To assess the performance of computed tomography (CT) texture analysis to predict the presence of adherent perinephric fat (APF).

Materials and methods

Seventy patients with small renal tumors treated with robot-assisted partial nephrectomy were included. Patients were divided into two groups according to the presence of APF. We extracted 15 image features from unenhanced CT and contrast-enhanced CT corresponding to first-order and second-order Haralick textural features. Predictors of APF were evaluated by univariable and multivariable analysis. Receiver operating characteristic (ROC) analysis was performed and the area under the ROC curve (AUC) to predict APF was calculated for the independent predictors.

Results

APF was observed in 26 patients (37%).
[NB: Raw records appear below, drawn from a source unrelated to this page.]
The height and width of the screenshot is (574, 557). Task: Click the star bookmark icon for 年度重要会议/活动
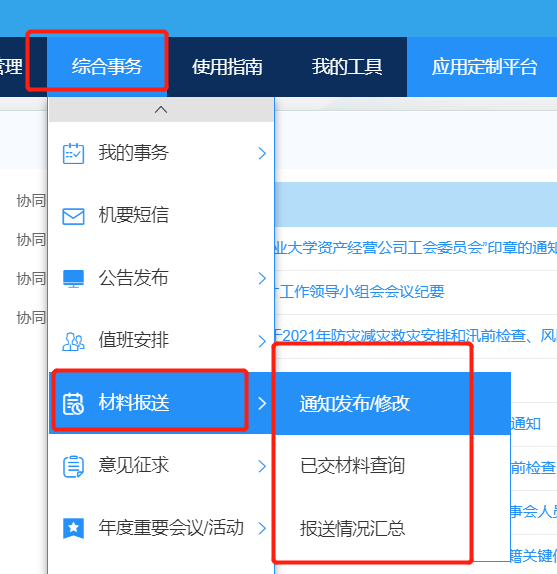pyautogui.click(x=73, y=528)
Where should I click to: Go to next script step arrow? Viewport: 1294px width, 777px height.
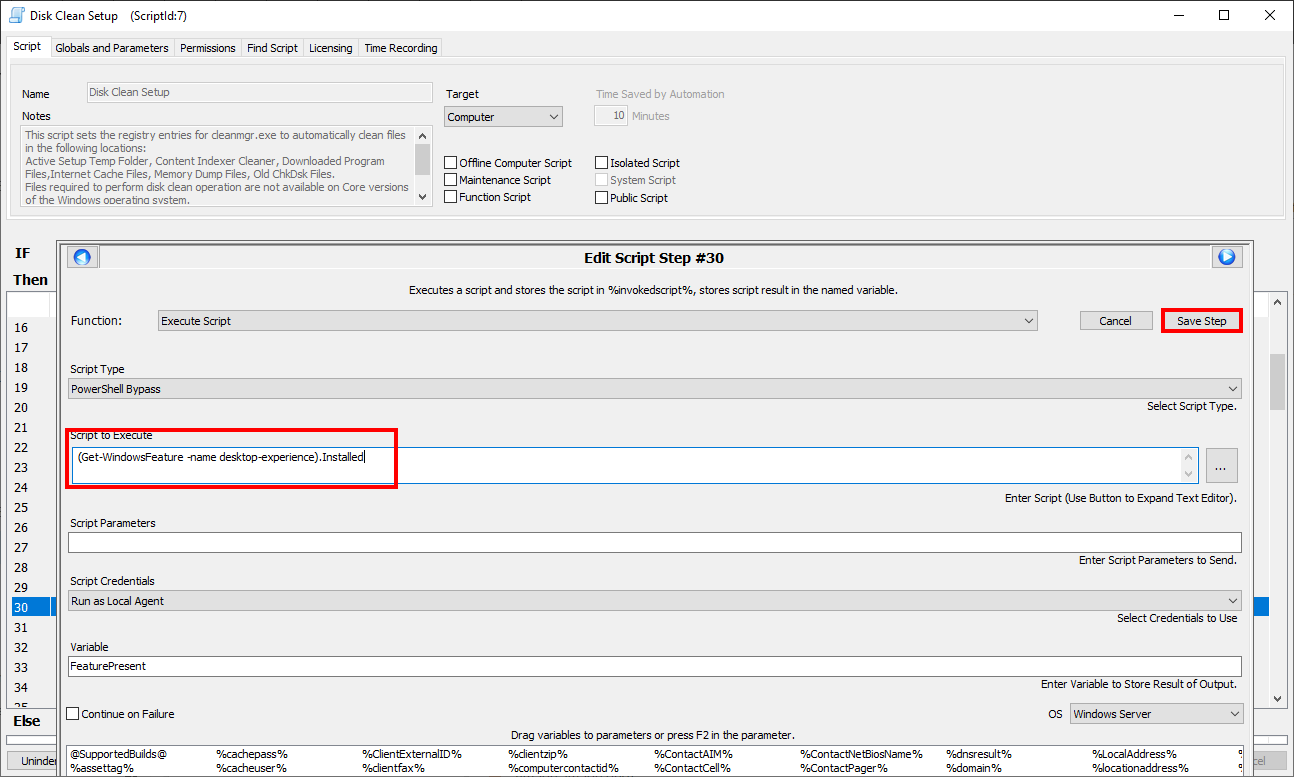pyautogui.click(x=1226, y=257)
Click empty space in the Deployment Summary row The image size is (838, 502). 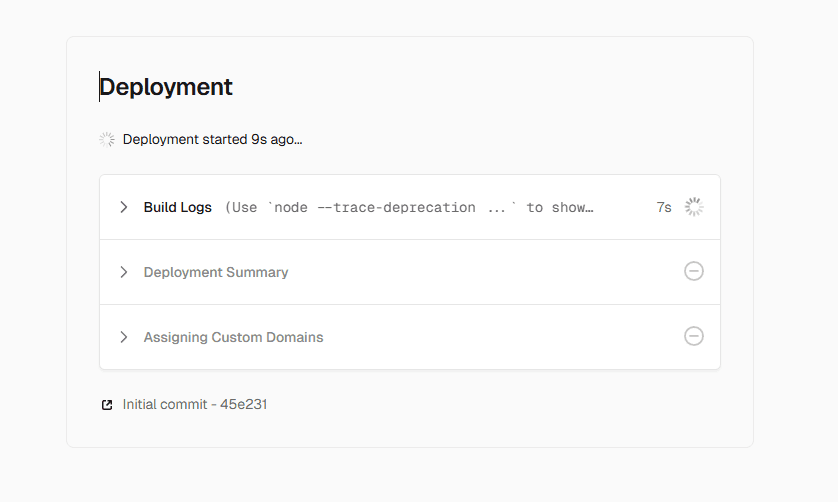(x=480, y=272)
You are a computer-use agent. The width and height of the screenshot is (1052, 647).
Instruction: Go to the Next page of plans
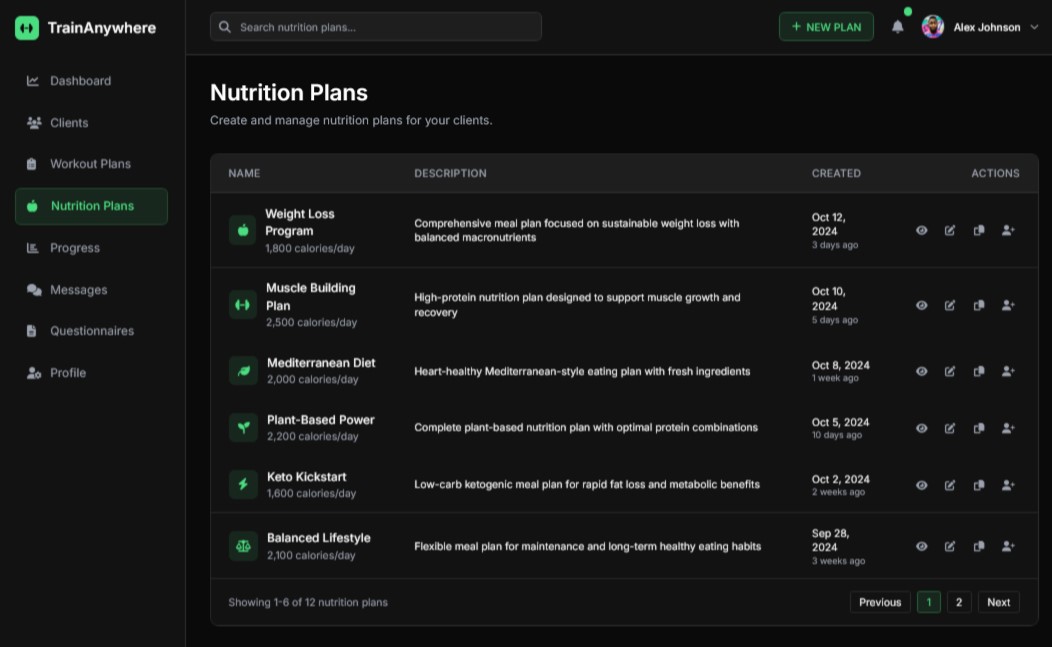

We identified entropy (p = 0.01), sum entropy (p = 0.02) and difference entropy (p = 0.05) as significant independent predictors of APF. In the portal phase, we identified correlation (p = 0.03), inverse difference moment (p = 0.01), sum entropy (p = 0.02), entropy (p = 0.01), difference variance (p = 0.04) and difference entropy (p = 0.02) as significant independent predictors of APF. Combining these parameters yielded to an ROC-AUC of 0.82 (95% CI 0.65–0.86).

Conclusion

Results from this preliminary study suggest that CT texture analysis might be a promising quantitative imaging tool that helps urologist to identify APF.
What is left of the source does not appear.